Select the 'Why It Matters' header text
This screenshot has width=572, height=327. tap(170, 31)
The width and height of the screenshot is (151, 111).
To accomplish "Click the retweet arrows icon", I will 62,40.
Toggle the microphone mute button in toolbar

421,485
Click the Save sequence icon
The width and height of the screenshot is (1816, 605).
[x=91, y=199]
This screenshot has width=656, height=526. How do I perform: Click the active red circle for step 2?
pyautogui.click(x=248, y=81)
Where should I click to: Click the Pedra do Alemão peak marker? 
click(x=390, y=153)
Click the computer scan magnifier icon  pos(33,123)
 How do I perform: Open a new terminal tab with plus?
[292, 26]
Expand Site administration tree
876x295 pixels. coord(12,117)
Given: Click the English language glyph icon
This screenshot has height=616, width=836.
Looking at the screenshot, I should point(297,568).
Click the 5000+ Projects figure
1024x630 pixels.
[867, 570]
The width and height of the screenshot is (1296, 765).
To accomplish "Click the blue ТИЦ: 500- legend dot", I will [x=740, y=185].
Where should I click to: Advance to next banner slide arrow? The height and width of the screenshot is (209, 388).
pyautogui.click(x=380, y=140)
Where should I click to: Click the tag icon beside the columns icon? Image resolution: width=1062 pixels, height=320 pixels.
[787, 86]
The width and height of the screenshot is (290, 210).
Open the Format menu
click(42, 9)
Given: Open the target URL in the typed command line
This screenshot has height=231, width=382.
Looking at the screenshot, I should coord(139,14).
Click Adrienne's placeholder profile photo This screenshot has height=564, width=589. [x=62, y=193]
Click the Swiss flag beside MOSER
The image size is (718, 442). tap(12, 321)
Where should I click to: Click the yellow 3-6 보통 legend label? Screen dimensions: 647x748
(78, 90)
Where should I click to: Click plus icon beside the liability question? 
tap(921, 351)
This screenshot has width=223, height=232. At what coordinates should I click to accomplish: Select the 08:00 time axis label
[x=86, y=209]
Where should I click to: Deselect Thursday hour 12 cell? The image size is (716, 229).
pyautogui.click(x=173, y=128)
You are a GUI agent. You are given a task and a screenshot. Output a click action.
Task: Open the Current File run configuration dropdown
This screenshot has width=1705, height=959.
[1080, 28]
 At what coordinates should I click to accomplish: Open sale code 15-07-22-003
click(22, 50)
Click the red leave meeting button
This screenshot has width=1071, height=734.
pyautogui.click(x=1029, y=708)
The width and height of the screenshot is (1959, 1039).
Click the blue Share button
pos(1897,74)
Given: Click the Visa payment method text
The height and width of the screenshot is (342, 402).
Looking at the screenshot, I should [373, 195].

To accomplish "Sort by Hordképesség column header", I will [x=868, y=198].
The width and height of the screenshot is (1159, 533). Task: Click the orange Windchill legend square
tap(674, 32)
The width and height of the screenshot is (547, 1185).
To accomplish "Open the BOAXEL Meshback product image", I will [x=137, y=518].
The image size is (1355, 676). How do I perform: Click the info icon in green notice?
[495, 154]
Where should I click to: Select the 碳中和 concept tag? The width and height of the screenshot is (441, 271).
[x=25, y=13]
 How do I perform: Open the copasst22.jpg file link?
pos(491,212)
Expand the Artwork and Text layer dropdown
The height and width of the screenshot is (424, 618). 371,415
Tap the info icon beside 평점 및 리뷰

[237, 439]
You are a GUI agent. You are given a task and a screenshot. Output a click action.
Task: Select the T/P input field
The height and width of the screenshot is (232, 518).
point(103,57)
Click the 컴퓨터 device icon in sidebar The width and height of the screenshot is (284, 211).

● EXERCISE DIRECTIONS
Reproduce verbatim the range of lines that opens the records and closes with the line containing "Click Adrienne's placeholder". Omit everything after it.

● SOLUTION FOR THIS PROBLEM
Select the 'Why It Matters' header text
This screenshot has width=572, height=327. tap(170, 31)
The width and height of the screenshot is (151, 111).
To accomplish "Click the retweet arrows icon", I will 62,40.
Toggle the microphone mute button in toolbar

421,485
Click the Save sequence icon
The width and height of the screenshot is (1816, 605).
[x=91, y=199]
This screenshot has width=656, height=526. How do I perform: Click the active red circle for step 2?
pyautogui.click(x=248, y=81)
Where should I click to: Click the Pedra do Alemão peak marker? 
click(x=390, y=153)
Click the computer scan magnifier icon  pos(33,123)
 How do I perform: Open a new terminal tab with plus?
[292, 26]
Expand Site administration tree
876x295 pixels. coord(12,117)
Given: Click the English language glyph icon
This screenshot has height=616, width=836.
Looking at the screenshot, I should point(297,568).
Click the 5000+ Projects figure
1024x630 pixels.
[867, 570]
The width and height of the screenshot is (1296, 765).
To accomplish "Click the blue ТИЦ: 500- legend dot", I will [x=740, y=185].
Where should I click to: Advance to next banner slide arrow? The height and width of the screenshot is (209, 388).
pyautogui.click(x=380, y=140)
Where should I click to: Click the tag icon beside the columns icon? Image resolution: width=1062 pixels, height=320 pixels.
[787, 86]
The width and height of the screenshot is (290, 210).
Open the Format menu
click(42, 9)
Given: Open the target URL in the typed command line
This screenshot has height=231, width=382.
Looking at the screenshot, I should coord(139,14).
Click Adrienne's placeholder profile photo This screenshot has height=564, width=589. [x=62, y=193]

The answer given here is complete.